I don't wanna be the one who hurts you
I don't wanna be the one who fails
I'm keeping my head on straight
So you can trust me again

I don't wanna think of life without you
I don't wanna take a step alone
It scares me to think I almost lost you
Just let me know you're fine
I'm on the line

Head on Straight – Tonic

Somehow, someway, I found myself sitting next to her on the edge of the cliff, legs dangling and hair whipping in the wind. It felt like a Disney movie and it felt like the right thing all at the same time. My masculinity was definitely being considered, sitting there on the side of a mountain with my one true love. God, that sounds so brainless and emotional, but I had to give into it sooner or later.

I mouthed the words, not daring to vocally emit them, because I knew what would happen: she would run. Run away from me. You have no idea what that does to a man's pride. It makes me incredibly frustrated and I want to tear her head off for putting me through the embarrassment of walking back to camp, defeated. For making me gather up all of my courage- which I know I was running low on- and spill out my feelings, only to have her only answer be her backside. Running as fast as she could away from me. Usually, I appreciated her backside, but not at those moments.

"It's my watch." I felt myself barely jolt from her voice.

"Yeah, I know."

"So why are you out here with me? You should be getting some rest. We're heading to New York tomorrow. Long flight." Her legs swung harder over the edge. The bottoms of her sneakers scuffed the side of the mountain and little dirt clouds rose up around us. Dirt clouds? I'm such a romantic.

"I don't want to find out who my parents are," I admitted and practically felt her eyes widen. "I don't see a reason to."

"Don't you want a real family? A bed? A couch to kick back on? Food?"

"No." My heart was going all aflutter. I don't know what I just said. Did I tell her I loved her yet? No, I don't think so, because she was still here. Good. Max being near me is always good.

"Why?" She moved closer, her eyes scrutinizing my form. Her sneakers stopped kicking the mountain, stopped trying to damage it. And now I was comparing myself to a mountain. God, what did this girl do to me? I can't think straight.

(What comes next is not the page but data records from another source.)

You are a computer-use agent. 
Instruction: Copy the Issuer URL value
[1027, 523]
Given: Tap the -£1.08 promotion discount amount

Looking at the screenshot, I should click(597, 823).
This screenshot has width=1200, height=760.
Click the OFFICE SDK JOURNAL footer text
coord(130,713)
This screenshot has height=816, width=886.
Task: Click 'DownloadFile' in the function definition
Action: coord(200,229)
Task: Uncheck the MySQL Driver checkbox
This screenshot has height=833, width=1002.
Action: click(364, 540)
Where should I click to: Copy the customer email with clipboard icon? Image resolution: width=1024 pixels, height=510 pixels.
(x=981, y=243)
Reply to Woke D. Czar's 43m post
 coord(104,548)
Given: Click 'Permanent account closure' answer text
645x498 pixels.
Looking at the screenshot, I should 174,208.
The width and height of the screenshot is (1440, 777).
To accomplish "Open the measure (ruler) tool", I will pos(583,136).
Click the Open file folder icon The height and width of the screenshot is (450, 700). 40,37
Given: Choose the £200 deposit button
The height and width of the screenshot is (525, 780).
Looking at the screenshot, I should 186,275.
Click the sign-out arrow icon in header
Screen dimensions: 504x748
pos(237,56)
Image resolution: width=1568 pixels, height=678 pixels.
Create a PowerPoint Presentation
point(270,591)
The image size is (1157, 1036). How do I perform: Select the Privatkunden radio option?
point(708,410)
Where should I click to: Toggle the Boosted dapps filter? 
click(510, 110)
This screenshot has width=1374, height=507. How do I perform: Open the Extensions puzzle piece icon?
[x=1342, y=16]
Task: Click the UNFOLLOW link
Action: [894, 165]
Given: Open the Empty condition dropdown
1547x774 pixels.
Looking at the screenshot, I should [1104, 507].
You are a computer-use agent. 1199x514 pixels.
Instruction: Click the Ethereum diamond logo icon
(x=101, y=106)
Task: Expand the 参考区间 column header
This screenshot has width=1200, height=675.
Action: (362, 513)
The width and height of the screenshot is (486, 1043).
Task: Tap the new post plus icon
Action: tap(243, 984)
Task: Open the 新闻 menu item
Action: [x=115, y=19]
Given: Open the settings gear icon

"You wouldn't be there," I coughed, even though there was absolutely nothing in my throat besides my heart, "So it wouldn't be my family. It would be people who don't know me. People I don't care about." Oh, jeezums, here it comes. There, there it was, bubbling somewhere in my ribs, beating faster and faster. A warm wind swirled past, brushing lightly on my bare arms and teasing the feathery wisps of her hair. "People I don't love." A soft smile tugged at the corners of her mouth.

"Thanks," She spoke with a cracked voice. Did she understand what I was trying to tell her? Surely she wasn't that dense. No, this was Max. Max wasn't dense; she was the polar opposite. Had I been too vague? Yes, I had been. I should just come out and say it.

"Max, I-"

"Fang?"

"Yeah?" Her face exploded into- well, maybe exploded isn't the right word. That kind of implies that her face blew up, which it didn't, obviously. To cut to the chase, she was smiling at me. I think butterflies and an assortment of other winged-creatures were forming in my stomach. You catch my drift.

"I know."

"You know what?" For a moment, she didn't answer and instead looked out to the horizon, which was rapidly growing a deeper and deeper shade of crimson. Red sky at night, a sailor's delight. Too bad I wasn't a sailor and we weren't on a ship, though, so I have no idea if the saying was supposed to help me in any way. Some call me a pessimist. See? There's my attempt at humor.

And now I'm rambling.

Max, shaking her blonde hair, leapt up, her sneakers scraping along the cliff before she plunged off the side of the mountain. Was she running away from me again? A moment later, she streaked past me and my breath was just about knocked out of me.

"It's your watch!" She called before speeding towards the setting sun and glanced back only once to give me a wink. I quickly spun around, tapped Iggy on the wrist, and informed him that he would be taking my watch and his.

"Yeah, whatever, lover boy," He mumbled and I would have objected if it, well, hadn't been true. But it was. The best part?

Max knew.

AN: I always feel like Fang says little, but his mind is really an explosion of thoughts. I mean, he's got tothinksometimes, right? And I don't see him as some traditional Gothic hero who saves the damsel and passionately professes his love for her. He has faults. I consider him quite the Byronic hero. Anywho.

Edit as of April 2012: Okay, so maybe I should emphasize that Max's hair was blonde back in 2008 when I wrote this up, which is when STWAOES came out. Jimmy Pats decided to have it turn darker, therefore now it is brown (or maybe it's black by now, I haven't read Angel yet because Fang was such a letdown).
After I made a trailer or two for the movie (when it was actually, ya know, gonna happen), people freaked because of the hair color on YouTube, so for some reason I expected that to happen here and wanted to justify my decision in her hair color, I suppose.
I apologize for my three-years ago self's hasty assumption that fanfictioners were like YouTubers.